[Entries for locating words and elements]
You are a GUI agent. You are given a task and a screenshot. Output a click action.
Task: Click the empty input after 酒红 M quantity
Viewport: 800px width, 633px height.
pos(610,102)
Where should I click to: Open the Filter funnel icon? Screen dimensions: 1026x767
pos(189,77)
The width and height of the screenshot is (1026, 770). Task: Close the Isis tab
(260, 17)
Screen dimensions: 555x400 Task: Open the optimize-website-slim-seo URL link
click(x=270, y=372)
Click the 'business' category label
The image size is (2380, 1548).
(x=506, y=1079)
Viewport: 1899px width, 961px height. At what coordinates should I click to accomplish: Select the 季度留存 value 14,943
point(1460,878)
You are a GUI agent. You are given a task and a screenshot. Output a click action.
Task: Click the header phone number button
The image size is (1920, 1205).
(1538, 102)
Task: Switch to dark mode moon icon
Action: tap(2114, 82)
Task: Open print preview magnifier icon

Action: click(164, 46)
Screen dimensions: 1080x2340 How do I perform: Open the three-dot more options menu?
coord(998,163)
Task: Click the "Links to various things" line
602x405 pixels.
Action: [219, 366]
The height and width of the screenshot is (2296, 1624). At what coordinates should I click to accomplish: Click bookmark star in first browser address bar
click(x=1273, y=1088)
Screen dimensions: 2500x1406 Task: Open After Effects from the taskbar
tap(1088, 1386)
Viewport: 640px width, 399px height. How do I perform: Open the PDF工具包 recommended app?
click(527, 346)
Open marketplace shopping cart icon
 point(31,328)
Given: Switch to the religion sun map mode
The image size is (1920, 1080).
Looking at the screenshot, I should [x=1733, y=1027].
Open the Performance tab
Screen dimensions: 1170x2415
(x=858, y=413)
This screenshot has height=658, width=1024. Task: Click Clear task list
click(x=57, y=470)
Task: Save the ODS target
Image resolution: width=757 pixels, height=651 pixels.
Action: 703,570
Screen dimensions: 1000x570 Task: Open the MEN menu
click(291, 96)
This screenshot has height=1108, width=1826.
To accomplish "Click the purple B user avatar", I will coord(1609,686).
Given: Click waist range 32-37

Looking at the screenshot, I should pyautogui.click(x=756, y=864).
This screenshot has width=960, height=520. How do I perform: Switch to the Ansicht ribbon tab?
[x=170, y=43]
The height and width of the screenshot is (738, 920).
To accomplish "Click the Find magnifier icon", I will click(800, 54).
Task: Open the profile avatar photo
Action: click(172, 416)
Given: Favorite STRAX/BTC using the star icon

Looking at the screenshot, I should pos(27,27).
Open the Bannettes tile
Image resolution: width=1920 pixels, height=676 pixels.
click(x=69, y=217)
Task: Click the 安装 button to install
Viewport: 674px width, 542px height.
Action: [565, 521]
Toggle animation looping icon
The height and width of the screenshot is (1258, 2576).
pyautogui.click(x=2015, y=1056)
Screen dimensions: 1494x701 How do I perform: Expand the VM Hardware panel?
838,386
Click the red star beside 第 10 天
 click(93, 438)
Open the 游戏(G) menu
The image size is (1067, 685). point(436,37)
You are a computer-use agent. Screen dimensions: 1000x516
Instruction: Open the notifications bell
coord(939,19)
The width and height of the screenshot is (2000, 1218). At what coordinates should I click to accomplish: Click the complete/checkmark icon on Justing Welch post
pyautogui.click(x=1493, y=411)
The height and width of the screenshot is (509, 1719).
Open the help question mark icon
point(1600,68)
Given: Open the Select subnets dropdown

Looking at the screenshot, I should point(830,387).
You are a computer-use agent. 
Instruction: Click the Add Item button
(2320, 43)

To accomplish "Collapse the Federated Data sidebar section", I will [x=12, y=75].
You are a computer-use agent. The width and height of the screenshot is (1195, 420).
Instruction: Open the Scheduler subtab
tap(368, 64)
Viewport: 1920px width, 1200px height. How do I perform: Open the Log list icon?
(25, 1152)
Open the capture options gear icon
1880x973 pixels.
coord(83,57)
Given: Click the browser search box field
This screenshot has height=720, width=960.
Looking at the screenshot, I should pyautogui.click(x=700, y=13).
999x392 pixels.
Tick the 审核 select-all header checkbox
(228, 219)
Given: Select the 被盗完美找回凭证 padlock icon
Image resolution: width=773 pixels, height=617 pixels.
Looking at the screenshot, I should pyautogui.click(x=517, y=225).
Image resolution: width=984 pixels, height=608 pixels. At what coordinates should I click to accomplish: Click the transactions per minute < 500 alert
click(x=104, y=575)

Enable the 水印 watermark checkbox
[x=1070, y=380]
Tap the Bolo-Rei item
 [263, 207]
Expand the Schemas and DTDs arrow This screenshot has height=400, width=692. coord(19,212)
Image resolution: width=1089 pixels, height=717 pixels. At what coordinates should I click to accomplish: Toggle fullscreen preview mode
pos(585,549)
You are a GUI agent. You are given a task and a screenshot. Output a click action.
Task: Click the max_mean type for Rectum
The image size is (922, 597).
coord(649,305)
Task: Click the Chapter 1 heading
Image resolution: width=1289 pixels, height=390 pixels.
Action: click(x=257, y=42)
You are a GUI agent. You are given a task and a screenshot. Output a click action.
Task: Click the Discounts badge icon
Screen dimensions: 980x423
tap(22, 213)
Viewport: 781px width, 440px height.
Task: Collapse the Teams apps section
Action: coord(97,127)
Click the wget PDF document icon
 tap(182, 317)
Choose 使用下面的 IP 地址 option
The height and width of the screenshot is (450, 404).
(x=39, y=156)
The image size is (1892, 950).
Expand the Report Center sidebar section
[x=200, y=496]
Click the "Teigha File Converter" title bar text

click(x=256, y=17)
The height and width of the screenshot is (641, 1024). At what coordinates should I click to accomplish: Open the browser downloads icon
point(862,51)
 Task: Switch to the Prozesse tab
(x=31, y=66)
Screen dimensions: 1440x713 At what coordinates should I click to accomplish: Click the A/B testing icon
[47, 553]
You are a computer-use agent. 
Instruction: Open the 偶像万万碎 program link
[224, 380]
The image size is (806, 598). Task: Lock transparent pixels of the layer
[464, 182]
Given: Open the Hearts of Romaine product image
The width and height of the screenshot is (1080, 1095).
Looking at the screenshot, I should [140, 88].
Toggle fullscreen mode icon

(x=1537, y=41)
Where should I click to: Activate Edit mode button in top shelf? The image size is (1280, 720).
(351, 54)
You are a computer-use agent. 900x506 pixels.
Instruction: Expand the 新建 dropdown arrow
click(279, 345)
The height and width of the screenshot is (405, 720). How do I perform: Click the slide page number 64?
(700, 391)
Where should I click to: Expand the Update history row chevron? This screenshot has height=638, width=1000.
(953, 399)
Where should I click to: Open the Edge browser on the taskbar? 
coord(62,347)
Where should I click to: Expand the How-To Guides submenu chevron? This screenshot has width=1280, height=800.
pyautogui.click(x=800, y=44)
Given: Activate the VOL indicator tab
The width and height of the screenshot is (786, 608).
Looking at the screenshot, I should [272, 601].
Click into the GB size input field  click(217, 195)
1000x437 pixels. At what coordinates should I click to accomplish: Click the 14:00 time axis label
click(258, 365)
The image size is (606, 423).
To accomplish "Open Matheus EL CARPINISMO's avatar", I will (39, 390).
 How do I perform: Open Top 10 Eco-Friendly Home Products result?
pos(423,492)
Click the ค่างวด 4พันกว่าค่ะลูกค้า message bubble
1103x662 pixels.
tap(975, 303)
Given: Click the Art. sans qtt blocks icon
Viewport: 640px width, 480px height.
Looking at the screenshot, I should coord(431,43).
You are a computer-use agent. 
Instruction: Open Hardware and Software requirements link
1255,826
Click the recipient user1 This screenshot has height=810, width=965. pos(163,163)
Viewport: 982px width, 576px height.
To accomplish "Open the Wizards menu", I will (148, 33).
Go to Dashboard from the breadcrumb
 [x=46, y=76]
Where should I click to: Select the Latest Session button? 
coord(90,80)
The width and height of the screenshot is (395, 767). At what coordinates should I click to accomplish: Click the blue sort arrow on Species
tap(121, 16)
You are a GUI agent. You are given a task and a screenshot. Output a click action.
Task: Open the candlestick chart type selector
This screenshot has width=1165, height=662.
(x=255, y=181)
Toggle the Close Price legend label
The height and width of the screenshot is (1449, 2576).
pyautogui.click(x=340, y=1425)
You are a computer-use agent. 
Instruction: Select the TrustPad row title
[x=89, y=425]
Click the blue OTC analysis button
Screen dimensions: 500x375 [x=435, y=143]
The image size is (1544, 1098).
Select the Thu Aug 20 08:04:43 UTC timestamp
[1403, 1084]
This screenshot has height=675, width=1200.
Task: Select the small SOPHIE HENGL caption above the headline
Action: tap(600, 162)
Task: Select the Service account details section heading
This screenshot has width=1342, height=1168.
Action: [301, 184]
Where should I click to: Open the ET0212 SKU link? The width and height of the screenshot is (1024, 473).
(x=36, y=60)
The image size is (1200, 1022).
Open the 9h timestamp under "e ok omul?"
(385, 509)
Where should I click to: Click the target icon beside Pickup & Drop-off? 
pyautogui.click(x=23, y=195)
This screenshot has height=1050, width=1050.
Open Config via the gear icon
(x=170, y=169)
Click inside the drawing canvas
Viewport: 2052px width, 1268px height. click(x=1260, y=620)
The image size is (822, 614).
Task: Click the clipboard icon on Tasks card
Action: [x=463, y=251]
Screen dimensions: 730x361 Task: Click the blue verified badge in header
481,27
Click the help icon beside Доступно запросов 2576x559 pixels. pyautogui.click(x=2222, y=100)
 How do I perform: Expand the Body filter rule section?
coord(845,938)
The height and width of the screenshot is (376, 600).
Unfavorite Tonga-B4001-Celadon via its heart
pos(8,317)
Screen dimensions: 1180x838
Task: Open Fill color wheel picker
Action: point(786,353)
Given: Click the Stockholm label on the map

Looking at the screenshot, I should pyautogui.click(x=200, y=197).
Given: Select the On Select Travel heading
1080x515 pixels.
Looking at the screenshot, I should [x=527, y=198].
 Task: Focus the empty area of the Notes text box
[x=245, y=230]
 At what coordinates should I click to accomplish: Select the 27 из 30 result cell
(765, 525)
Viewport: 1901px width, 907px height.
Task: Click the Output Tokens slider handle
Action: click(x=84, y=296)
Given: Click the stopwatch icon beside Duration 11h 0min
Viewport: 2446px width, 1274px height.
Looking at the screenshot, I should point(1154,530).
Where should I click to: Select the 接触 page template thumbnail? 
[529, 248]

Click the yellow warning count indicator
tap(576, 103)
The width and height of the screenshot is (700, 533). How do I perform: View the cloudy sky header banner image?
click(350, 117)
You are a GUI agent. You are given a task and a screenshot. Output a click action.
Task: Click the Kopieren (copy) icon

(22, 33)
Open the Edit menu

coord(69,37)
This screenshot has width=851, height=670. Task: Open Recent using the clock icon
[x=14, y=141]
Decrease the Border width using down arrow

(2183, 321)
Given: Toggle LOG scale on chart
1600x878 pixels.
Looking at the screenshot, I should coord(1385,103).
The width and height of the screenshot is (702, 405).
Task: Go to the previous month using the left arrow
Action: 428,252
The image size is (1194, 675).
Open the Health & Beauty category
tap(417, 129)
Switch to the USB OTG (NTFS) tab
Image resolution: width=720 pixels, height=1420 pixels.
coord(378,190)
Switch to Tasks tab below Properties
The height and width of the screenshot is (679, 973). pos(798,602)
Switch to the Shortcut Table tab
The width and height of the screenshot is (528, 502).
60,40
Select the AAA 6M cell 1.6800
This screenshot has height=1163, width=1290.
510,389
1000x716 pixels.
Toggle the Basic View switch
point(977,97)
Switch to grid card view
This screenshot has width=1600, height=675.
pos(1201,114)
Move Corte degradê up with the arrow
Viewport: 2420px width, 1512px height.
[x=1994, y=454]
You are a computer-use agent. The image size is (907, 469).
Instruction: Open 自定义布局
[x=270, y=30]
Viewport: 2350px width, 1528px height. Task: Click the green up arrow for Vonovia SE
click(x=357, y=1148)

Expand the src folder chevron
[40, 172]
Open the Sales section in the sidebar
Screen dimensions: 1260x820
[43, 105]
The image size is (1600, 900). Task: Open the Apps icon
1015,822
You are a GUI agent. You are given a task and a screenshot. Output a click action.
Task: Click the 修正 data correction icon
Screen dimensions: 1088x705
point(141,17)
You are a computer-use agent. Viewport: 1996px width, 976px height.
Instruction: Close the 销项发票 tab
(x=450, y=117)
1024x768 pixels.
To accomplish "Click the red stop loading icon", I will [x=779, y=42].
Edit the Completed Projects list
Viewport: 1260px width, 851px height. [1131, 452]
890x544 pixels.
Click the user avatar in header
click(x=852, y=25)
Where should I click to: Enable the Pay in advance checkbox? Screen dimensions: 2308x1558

**Given exercise:** Can you reproduce, word for word, the part of the listing that opens with the line containing "Given: Click the Stockholm label on the map" and closes with the line containing "click(350, 117)", both included?

**Correct result:**
Given: Click the Stockholm label on the map

Looking at the screenshot, I should pyautogui.click(x=200, y=197).
Given: Select the On Select Travel heading
1080x515 pixels.
Looking at the screenshot, I should [x=527, y=198].
 Task: Focus the empty area of the Notes text box
[x=245, y=230]
 At what coordinates should I click to accomplish: Select the 27 из 30 result cell
(765, 525)
Viewport: 1901px width, 907px height.
Task: Click the Output Tokens slider handle
Action: click(x=84, y=296)
Given: Click the stopwatch icon beside Duration 11h 0min
Viewport: 2446px width, 1274px height.
Looking at the screenshot, I should point(1154,530).
Where should I click to: Select the 接触 page template thumbnail? 
[529, 248]

Click the yellow warning count indicator
tap(576, 103)
The width and height of the screenshot is (700, 533). How do I perform: View the cloudy sky header banner image?
click(350, 117)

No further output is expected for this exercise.